I leaned forward, trying to get a better view, and just as I heard the click of the trigger I caught a glimpse of a white human foot.
“Stop!” I cried. “It’s a man!”
It was too late to stop the discharge, but a quick turn of his wrist sent the bullet whistling harmlessly through the trees. The creature scrambled hurriedly away through the dead leaves, and our horses, trembling and snorting, tried again to run.
“It is a bear!” he cried as we saw its shaggy bulk awkwardly climbing the slope between two clumps of bushes. “No, by Jove, it’s got hands and feet! Now, what in the–“
Then the thing half turned toward us, and we saw that it had a man’s head and face, covered with hair and beard.
“Good God! It’s Henry Moulton!” cried the Artist. “Moulton! Moulton! Come back here! What’s the matter with you!”
At the sound of his name the man sprang to his feet, facing us. The bearskin which wrapped his body slipped down and left him entirely nude. In an instant he dropped upon all fours again, drew the skin over him and shambled away.
We turned our staring eyes upon each other, and there was no need to speak the appalling thought that was in both our minds. With one accord we plied our whips and drove our unwilling and terrified horses in the direction he had taken. We came near enough to see that he was digging among the dry leaves for acorns, and that his beard and mouth were defiled with earth, and full of fragments of leaves and acorn shells. But as soon as he saw us he darted off into the thick underbrush, whither we could not follow him.
We hurried on to his shack, where the rest of the party had already arrived, and the men all started back at once with ropes and lariats for Moulton’s capture and garments for his covering.

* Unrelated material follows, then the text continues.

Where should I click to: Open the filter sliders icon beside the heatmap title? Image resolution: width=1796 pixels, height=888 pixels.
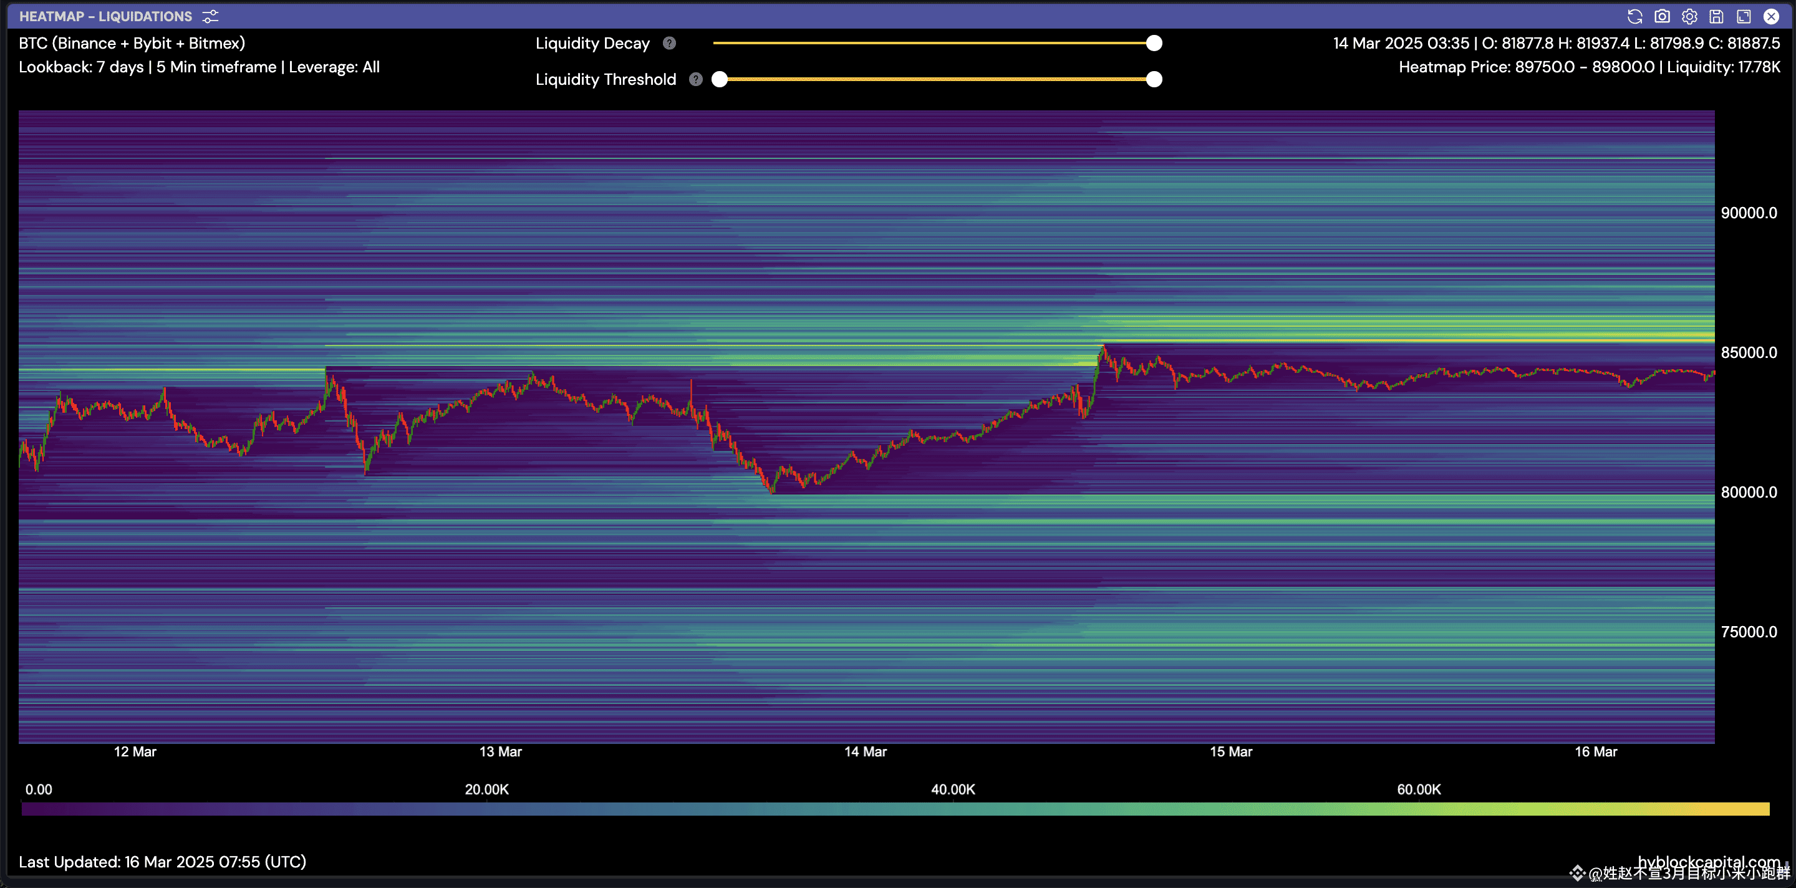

The cabin was a rough affair, made of logs and chinked with fir boughs, and having an earthen floor. A bunk made of rough timbers and mattressed with twigs of fur was covered with some blankets and clothing, tossed into heaps. Under the blankets at the head of the bunk I found a little pile of books–a Shakespeare, a volume of Emerson’s essays, Thoreau’s “Walden,” and a well-worn “Iliad,” in the Greek text.
“How queer,” said one of the women, as she looked curiously at the volumes, “that an ignorant creature such as this crazy mountaineer must be should have such books as these in his cabin! They must have been left here by some tourist, and he has put them away and kept them. It shows how much respect even the ignorant have for learning.”
Some torn scraps of paper were scattered over the floor, and I picked them all up and tried to piece them together.
When the men returned with the lunatic he was quiet and obedient, except when they tried to substitute proper clothing for his bearskin. Against this he fought with all his strength, striking, scratching, and kicking with hands and feet, snapping and biting viciously, and all the time either roaring with fury, or, when they succeeded in pulling the hide a little away from him, groaning, shrieking, and writhing as if he were being flayed.